Schulpflicht der Kinder macht den Eltern Probleme
Doch nicht nur die Gesundheitsversorgung, auch der Schulbesuch stellt vor allem Eltern immer wieder vor große Probleme. So sind irregulär hier lebende Kinder in Nordrhein-Westfalen zwar schulpflichtig. Doch durch die immer noch geltende Meldepflicht öffentlicher Einrichtungen nach § 87 Aufenthaltsgesetz besteht eine große Hürde für Schulleitungen, diese Kinder aufzunehmen, so dass auch in Köln der Schulbesuch solcher Kinder nicht selbstverständlich ist.3 Daneben ist die in vielen Schulen notwendige Meldebescheinigung, die viele Eltern in der Irregularität aufgrund der oben schon angesprochenen fehlenden Wohnadresse nicht vorweisen können, sicherlich auch ein Grund, warum der Versuch, Kinder in einer Schule anzumelden, oftmals scheitert.
So sind es vorwiegend Beratungseinrichtungen, die beim Kontakt mit Schulen und Kindergärten unterstützen und vermitteln. Unter großem Zeit- und Arbeitsaufwand nehmen sie Kontakt zu Schul- oder Kindergartenleitungen auf und versuchen, die Kinder unterzubringen. So gehen in Köln einige, sicherlich jedoch nicht alle Kinder aus irregulären Familien in die Schule. Weniger Kinder besuchen einen Kindergarten. Hier ist der Zugang über den hohen administrativen Aufwand zusätzlich erschwert. Die Schule oder der Kindergarten sind zumeist nicht die geografisch nächstgelegenen, so dass Eltern weite Anfahrtswege und zusätzliche Transportkosten in Kauf nehmen müssen.
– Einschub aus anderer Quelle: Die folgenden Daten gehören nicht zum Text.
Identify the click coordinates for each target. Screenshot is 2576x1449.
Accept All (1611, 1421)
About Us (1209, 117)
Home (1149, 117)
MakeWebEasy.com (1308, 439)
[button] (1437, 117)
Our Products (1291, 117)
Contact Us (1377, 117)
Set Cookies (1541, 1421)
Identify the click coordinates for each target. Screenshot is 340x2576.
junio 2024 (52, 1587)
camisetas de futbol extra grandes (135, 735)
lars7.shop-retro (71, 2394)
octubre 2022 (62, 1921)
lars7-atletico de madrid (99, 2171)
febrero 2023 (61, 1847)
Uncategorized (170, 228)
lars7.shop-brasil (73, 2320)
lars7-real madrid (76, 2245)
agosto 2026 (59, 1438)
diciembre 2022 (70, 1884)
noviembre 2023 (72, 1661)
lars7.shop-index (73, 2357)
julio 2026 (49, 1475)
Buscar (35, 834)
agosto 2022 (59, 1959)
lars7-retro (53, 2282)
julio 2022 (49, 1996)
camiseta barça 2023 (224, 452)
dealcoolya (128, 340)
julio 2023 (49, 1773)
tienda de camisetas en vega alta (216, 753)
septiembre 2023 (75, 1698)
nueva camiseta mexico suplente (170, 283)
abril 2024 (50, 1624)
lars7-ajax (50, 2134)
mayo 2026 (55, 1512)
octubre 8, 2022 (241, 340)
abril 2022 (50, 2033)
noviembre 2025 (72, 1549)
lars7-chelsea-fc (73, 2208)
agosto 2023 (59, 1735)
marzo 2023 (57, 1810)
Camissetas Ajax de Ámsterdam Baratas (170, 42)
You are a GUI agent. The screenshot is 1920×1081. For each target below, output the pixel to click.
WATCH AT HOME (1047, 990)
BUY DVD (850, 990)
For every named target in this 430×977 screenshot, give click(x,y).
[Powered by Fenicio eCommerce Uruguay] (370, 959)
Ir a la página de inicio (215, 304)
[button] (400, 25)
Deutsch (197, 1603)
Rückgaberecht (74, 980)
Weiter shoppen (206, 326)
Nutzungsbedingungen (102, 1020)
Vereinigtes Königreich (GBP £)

Ein Schul- oder Kindergartenbesuch ermöglicht nicht nur den Kindern einen relativ normalen Alltag, sondern bedeutet auch für ihre Eltern eine enorme Erleichterung und erlaubt ihnen gegebenenfalls, zusätzliche Arbeitsstellen anzunehmen.
Betrachtet man die Arbeits-, Wohn- und Gesundheitssituation sowie den Zugang zu Bildungseinrichtungen, wird deutlich, dass die Irregularität zahllose Folgen für die Betroffenen hat, die insbesondere in kommunalen Zusammenhängen zum Thema werden. So wurde aufgrund der Ergebnisse der Studie in Köln ein Austausch- und Diskussionsprozess zwischen kommunalen Behörden, kirchlichen Verbänden und lokalen Beratungsorganisationen angestoßen, bei dem abzuwarten bleibt, ob und in welchem Rahmen gemeinsame Schritte zur Verbesserung der Lebenssituation irregulärer Migrant(inn)en verwirklicht werden können.
Anmerkungen
1. Siehe hierzu: Bommes, Michael; Wilmes, Maren: Menschen ohne Papiere in Köln. Osnabrück/Köln, 2007. Für die Studie wurden qualitative Interviews mit Vertreter(inne)n von Beratungsorganisationen und kommunalen Behörden sowie mit 15 irregulären Migrant(inn)en aus Südamerika, Afrika und Osteuropa geführt.
2. Schätzungen gehen von etwa 20.000 bis 30.000 in der Illegalität lebenden Menschen in Köln aus.
3. Hier ist abzuwarten, inwieweit die große Koalition doch noch gewillt ist, an Aussagen einiger Bundestagsabgeordneter anzuknüpfen und zumindest die Meldepflicht für Einrichtungen des Bildungssystems abzuschaffen.